Collected data
^^^^^^^^^^^^^^^^

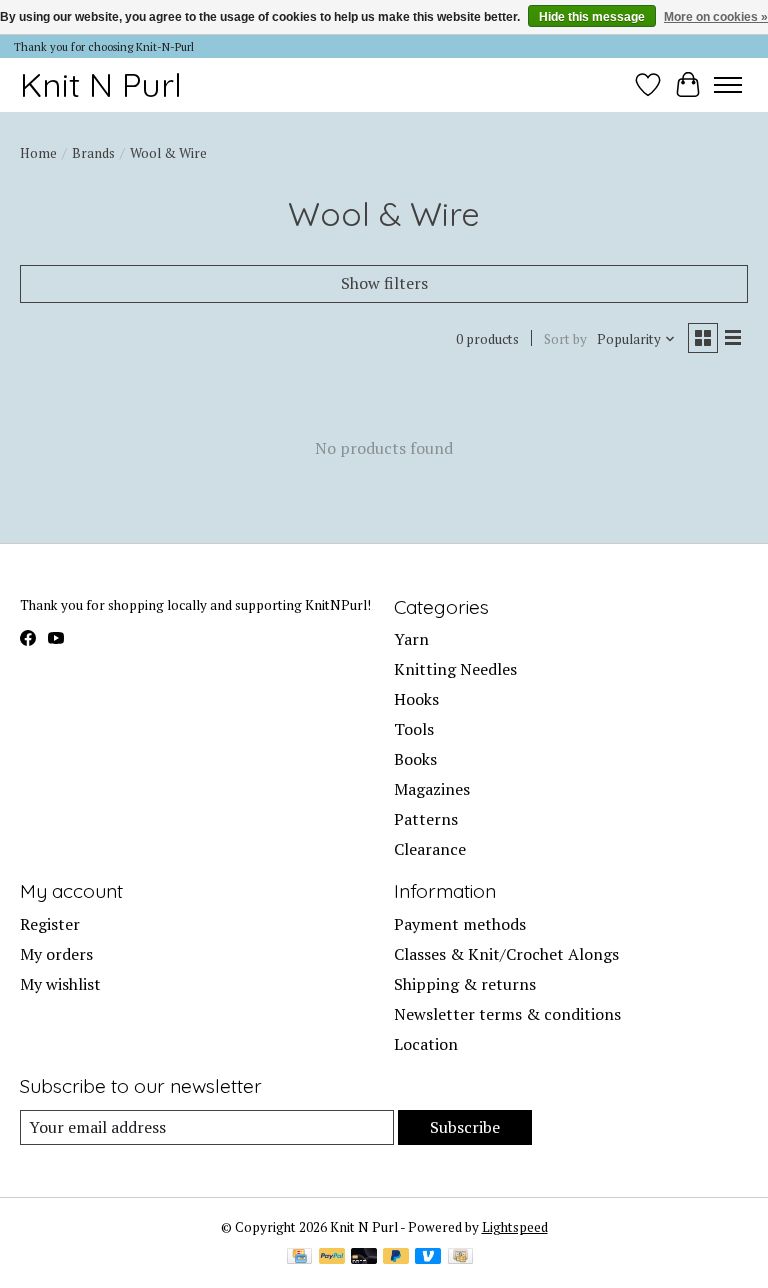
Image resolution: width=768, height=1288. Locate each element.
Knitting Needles (455, 669)
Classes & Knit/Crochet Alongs (506, 954)
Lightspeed (515, 1227)
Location (426, 1044)
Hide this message (592, 17)
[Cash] (460, 1258)
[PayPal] (332, 1258)
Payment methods (460, 924)
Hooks (416, 699)
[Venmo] (428, 1258)
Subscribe (465, 1127)
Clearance (430, 849)
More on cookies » (716, 17)
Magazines (432, 789)
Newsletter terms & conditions (507, 1014)
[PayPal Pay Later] (396, 1258)
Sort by (565, 339)
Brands (93, 153)
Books (415, 759)
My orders (56, 954)
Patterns (426, 819)
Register (50, 924)
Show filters (384, 283)
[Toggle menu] (728, 85)
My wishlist (60, 984)
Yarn (411, 639)
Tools (414, 729)
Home (38, 153)
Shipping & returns (465, 984)
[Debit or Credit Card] (364, 1258)
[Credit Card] (299, 1258)
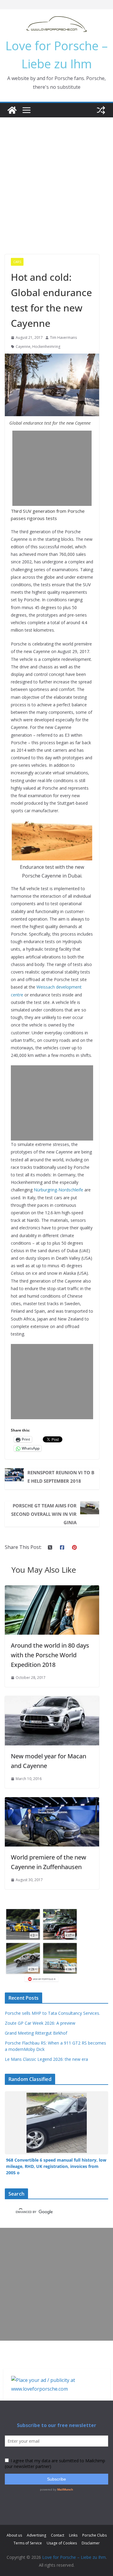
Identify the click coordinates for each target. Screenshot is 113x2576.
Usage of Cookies (62, 2543)
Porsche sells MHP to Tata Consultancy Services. (52, 2013)
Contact (57, 2535)
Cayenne (23, 346)
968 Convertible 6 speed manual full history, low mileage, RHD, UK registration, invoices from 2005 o (56, 2166)
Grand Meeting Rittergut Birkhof (36, 2033)
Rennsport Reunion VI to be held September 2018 (60, 1476)
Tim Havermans (63, 337)
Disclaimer (91, 2543)
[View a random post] (101, 110)
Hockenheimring (46, 346)
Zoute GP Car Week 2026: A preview (40, 2023)
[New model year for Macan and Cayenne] (52, 1700)
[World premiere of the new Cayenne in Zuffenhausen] (52, 1801)
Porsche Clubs (94, 2535)
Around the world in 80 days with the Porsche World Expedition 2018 (50, 1655)
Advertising (36, 2535)
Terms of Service (28, 2543)
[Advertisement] (56, 176)
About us (14, 2535)
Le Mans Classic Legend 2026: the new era (46, 2059)
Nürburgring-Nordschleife (58, 1190)
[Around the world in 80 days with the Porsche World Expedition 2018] (52, 1589)
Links (73, 2535)
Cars (17, 262)
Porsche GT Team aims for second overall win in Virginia (44, 1514)
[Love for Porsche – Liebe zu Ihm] (12, 110)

^^^^^^^^^^^^^^^^

Without the pictures, give again exactly the lines above starting at the line containing "Location (426, 1044)" and ending at the line containing "Identify the click".

■ Completed task
Location (426, 1044)
Hide this message (592, 17)
[Cash] (460, 1258)
[PayPal] (332, 1258)
Payment methods (460, 924)
Hooks (416, 699)
[Venmo] (428, 1258)
Subscribe (465, 1127)
Clearance (430, 849)
More on cookies » (716, 17)
Magazines (432, 789)
Newsletter terms & conditions (507, 1014)
[PayPal Pay Later] (396, 1258)
Sort by (565, 339)
Brands (93, 153)
Books (415, 759)
My orders (56, 954)
Patterns (426, 819)
Register (50, 924)
Show filters (384, 283)
[Toggle menu] (728, 85)
My wishlist (60, 984)
Yarn (411, 639)
Tools (414, 729)
Home (38, 153)
Shipping & returns (465, 984)
[Debit or Credit Card] (364, 1258)
[Credit Card] (299, 1258)
Identify the click coordinates for each target. Screenshot is 113x2576.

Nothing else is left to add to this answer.